From Bernalillo, we moved just a few miles north and spent two sunny weeks in a campground on Cochiti Lake. The lake was formed by construction of a huge dam on the Rio Grande in 1965, within the Cochiti Pueblo.  The natives of Cochiti Pueblo unsuccessfully opposed the construction of the dam, which takes up over 20% of their 50,000 acres of ancestral land. Lawsuits and political wrangling have gained them little in return, save a small financial remuneration and an official apology from the U.S. Army Corps of Engineers.     

Going in and out of the two campgrounds, visiting Albuquerque to the south and Santa Fe to the north, we must have crossed the Rio Grande another 20 times, at least.

Balloon touching down in the Rio Grande near Albuquerque.

Most memorable among those many crossings, though, was one by hot air balloon.  It was early morning.  We had received this ride as an adventure-gift for Christmas, months before, and it couldn’t have been more beautiful.  We rose up into a pale Albuquerque morning sky with only the occasional “whoosh” of the burners keeping us aloft. Otherwise there was just peaceful silence.  After a time, the Rio Grande came into view and our skilled and daring pilot not only brought us across the river but lowered the balloon down so that the basket touched the water before we lifted off again, just brushing the treetops on the north bank, as we rose away.

From Cochiti, we followed the river upstream to Taos, where we spent a week exploring the Taos Pueblo and the city of Taos, including a trip a few miles east to see the Rio Grande Gorge. 

Nearly 1,000 feet across, the gorge is the result of the ongoing collision of the Pacific and North American plates, creating a volcanically active rift valley some 29 million years old. Unlike the Colorado River, the Rio Grande didn’t so much carve its gorges and canyons as it borrowed them, when the land opened up from tectonic movement.

Crossing the gorge is a famously high and photogenic steel bridge, the seventh highest such bridge in the United States. If this kind of thing is bothersome to you, be forewarned: You can feel the bridge sway as you cross it 600 feet above the Rio Grande.

Rio Grande Gorge outside of Taos.

After four months in the southwest desert, it was with some trepidation that we headed north into the mountains of Colorado, having come to favor the dry desert environment. We knew we were in for a change, but even the knowing wasn’t preparation enough for the sudden shock.  

That evening, as we set up in our first alpine campsite in the Wet Mountains of San Isabel National Forest, at an elevation of around 8,000 feet, we felt like we had been transported to an alien planet.  It was cold and soggy.
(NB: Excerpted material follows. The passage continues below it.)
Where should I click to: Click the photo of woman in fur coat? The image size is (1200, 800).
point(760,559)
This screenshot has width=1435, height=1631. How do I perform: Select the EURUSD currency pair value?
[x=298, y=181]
The road was muddy, and the spruce trees dripped from a soaking rain earlier in the day. Clouds clung to the mountainsides and the following day, returning late from a day trip, we came through a snow squall that dumped four inches of icy slush on the road. 

It was, in fact, the mission of that day trip for us to bid adieu to the Rio Grande.  As it turns out, the headwaters of the Rio Grande are located in central Colorado, in the aptly named Rio Grande National Forest, about one hundred miles from our campsite. 
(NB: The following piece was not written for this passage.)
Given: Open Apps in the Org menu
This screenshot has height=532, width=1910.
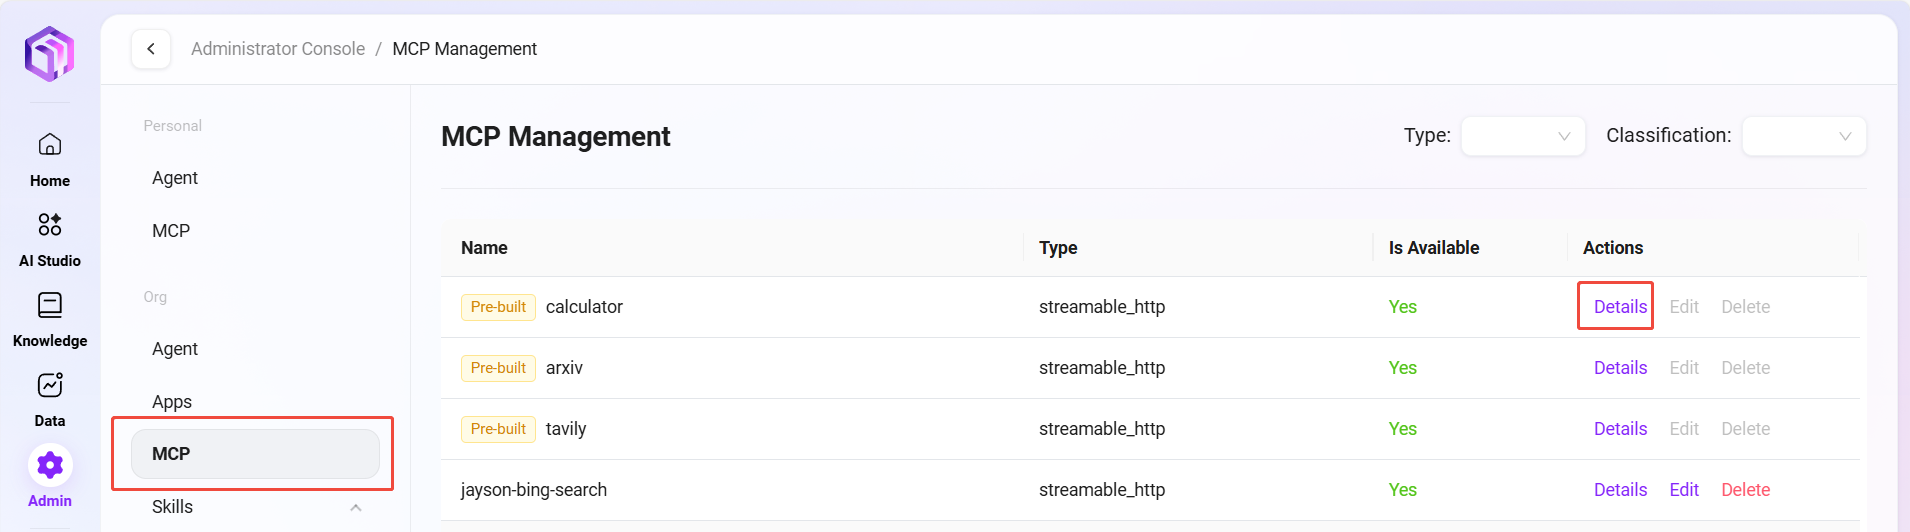Looking at the screenshot, I should (x=172, y=402).
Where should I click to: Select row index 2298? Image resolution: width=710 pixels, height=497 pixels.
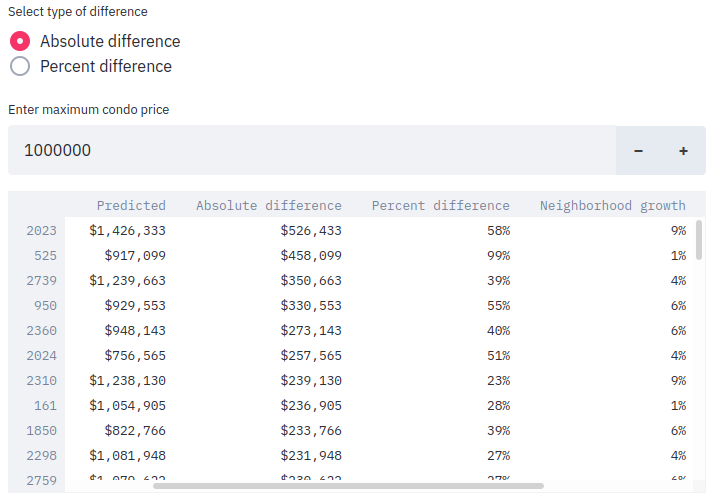[x=42, y=455]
On the way, we followed Route 149 deep into the San Juan Mountains, along the Rio Grande, crossing and recrossing our old friend a dozen times.  The river was surprisingly robust, considering how close we were to its origin, but as we followed deeper and deeper into the forest, the river began to slow, and the banks grew closer. 

Of course, the actual origin of a river gets to be less obvious the closer you get to it. So, we were relieved to come to a National Forest sign designating a marshy, mountain meadow to be the headwaters of the Rio Grande. 

From there we part company with the river that had been so much a part of our journey.  And now, on to the alpine chapter of our travels: Colorado, Wyoming, Idaho, Oregon, Washington, Montana. We count our blessings, and we’ll keep you posted.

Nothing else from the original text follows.